Este odio encuentra terreno fértil en momentos de crisis económica, fragmentación institucional y erosión del sentido colectivo. La historia ya enseñó las consecuencias de señalar a un grupo minoritario como chivo expiatorio. Pero la memoria es frágil, y los dispositivos educativos y culturales que debieran protegerla están siendo desmantelados o infiltrados.

CRISIS DE VALORES Y OPORTUNIDAD DE REINVENCIÓN

Lo que ocurre es más profundo que un giro ideológico o electoral. Es una crisis civilizatoria. La violencia cotidiana, el individualismo, la desigualdad extrema, la soledad estructural y la pérdida del horizonte compartido son síntomas de un agotamiento más amplio. La democracia liberal, sin participación real, sin justicia social, sin representación genuina, pierde sentido para millones.

Pero no todo está perdido. Hay otro populismo posible. Un populismo que no demoniza, sino que representa; que no divide, sino que articula. Como han mostrado algunas experiencias latinoamericanas o europeas, es posible canalizar la energía popular para construir instituciones más inclusivas, más participativas, más horizontales. El populismo puede ser una fuerza regeneradora si no se reduce al grito ni al odio.

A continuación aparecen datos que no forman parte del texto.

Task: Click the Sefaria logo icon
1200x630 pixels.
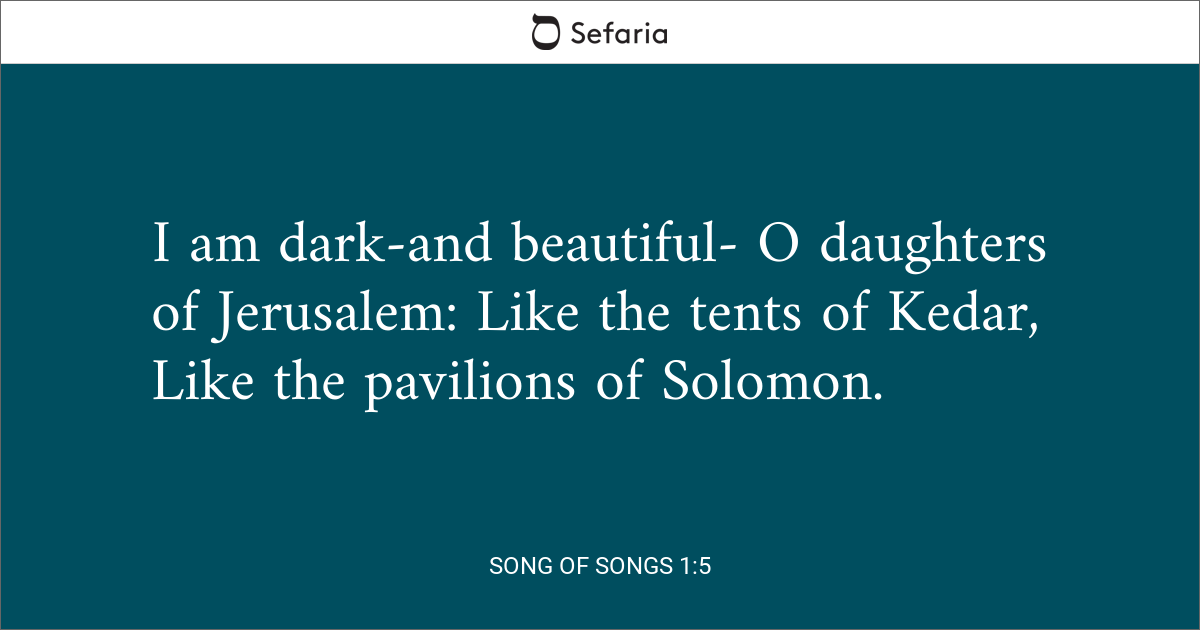Action: coord(545,32)
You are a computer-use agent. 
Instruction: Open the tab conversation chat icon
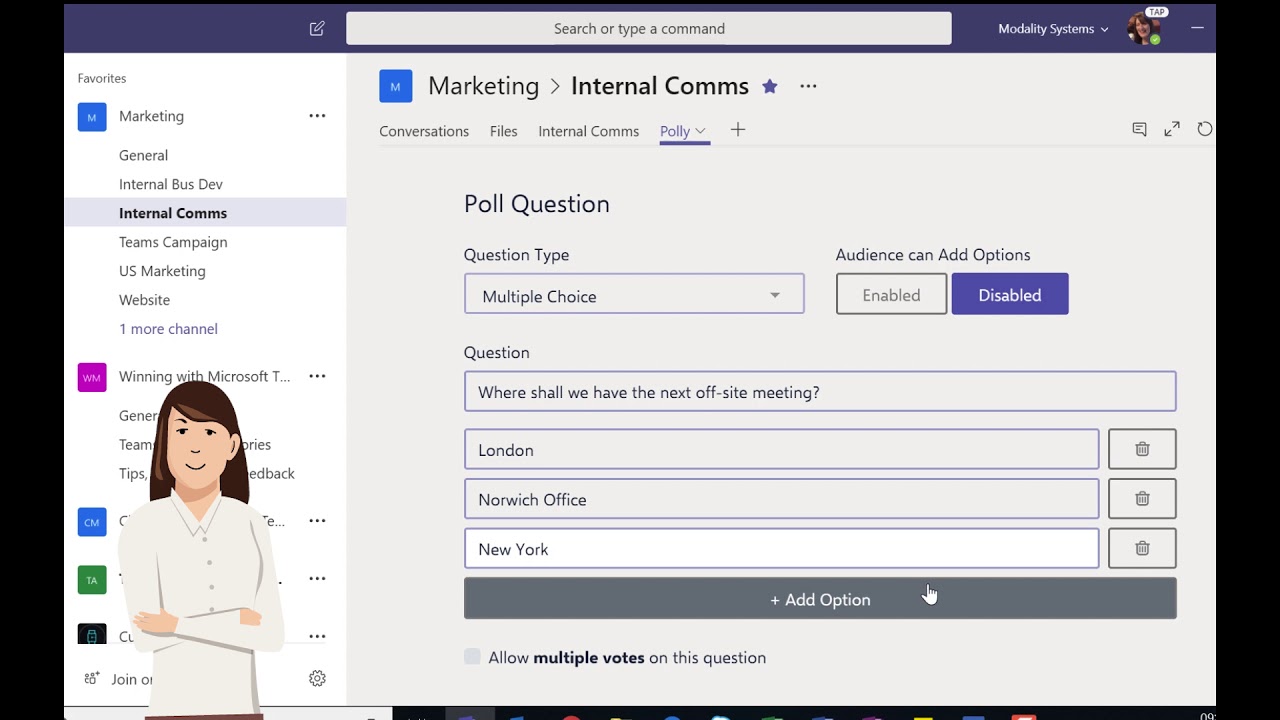click(1139, 129)
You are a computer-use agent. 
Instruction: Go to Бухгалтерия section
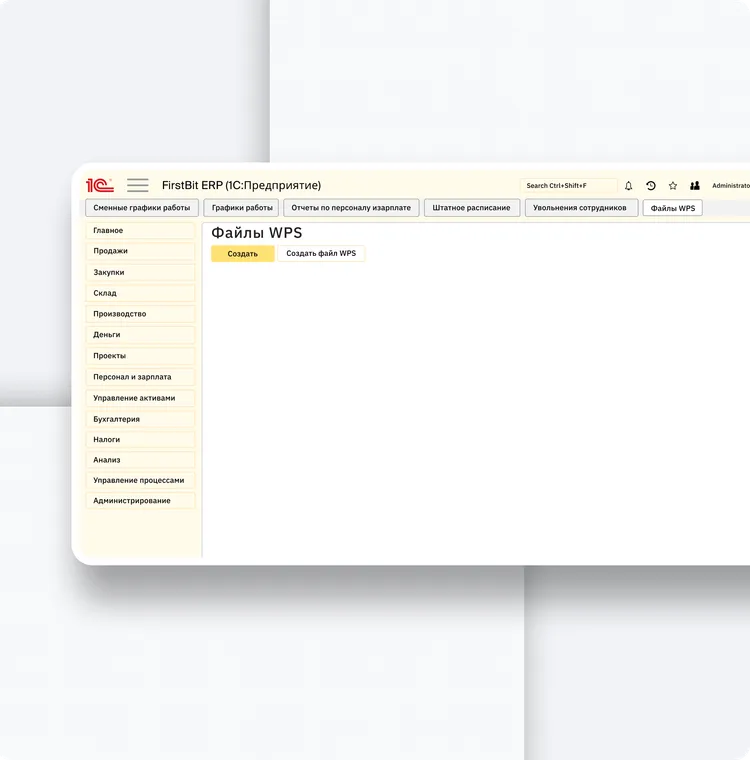coord(140,419)
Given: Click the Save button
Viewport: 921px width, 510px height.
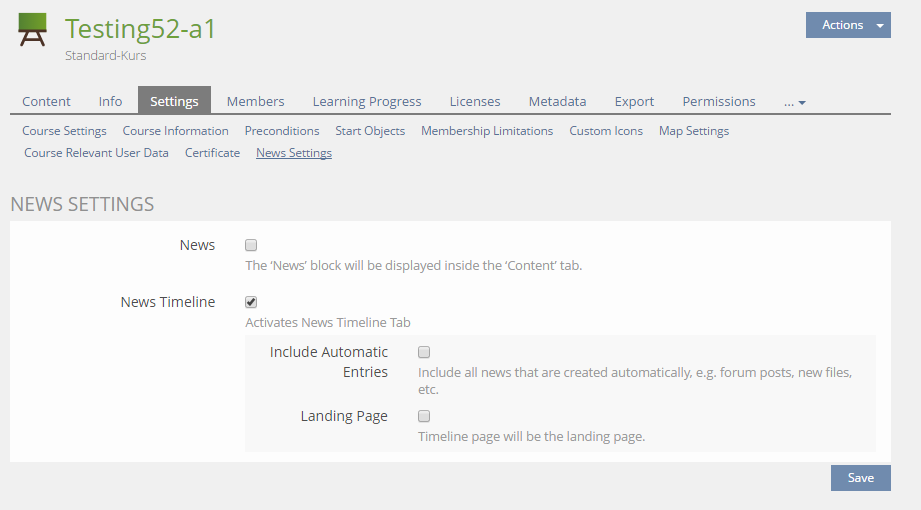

Lo que está en juego no es solo el futuro de las democracias. Es la posibilidad misma de convivir. Por eso, se necesita más política, no menos. Más ética pública, no moralina punitiva. Más periodismo crítico, no propaganda. Más educación y pensamiento complejo, no slogans simplificadores.

CONCLUSIÓN: MÁS QUE DEFENDER LA DEMOCRACIA, HAY QUE REINVENTARLA

Defender la democracia no es en este tiempo una actitud conservadora: es una apuesta revolucionaria. Requiere comprender las razones del malestar, sin caer en la tentación del cinismo ni del elitismo. Requiere ofrecer representaciones reales, espacios de participación efectivos y un nuevo contrato simbólico que reemplace al actual modelo de competencia permanente, exclusión y odio.

El populismo es solo una forma de expresar una demanda insatisfecha. Puede ser usado para sembrar división o para ampliar derechos. Puede encarnar el resentimiento o la justicia. Lo decisivo no es su forma: es su orientación. Por eso, más que combatirlo, el reto es disputarlo. No contra el pueblo, sino con él.

La democracia, si quiere sobrevivir, deberá dejar de ser una promesa abstracta. Tendrá que volverse experiencia vivida.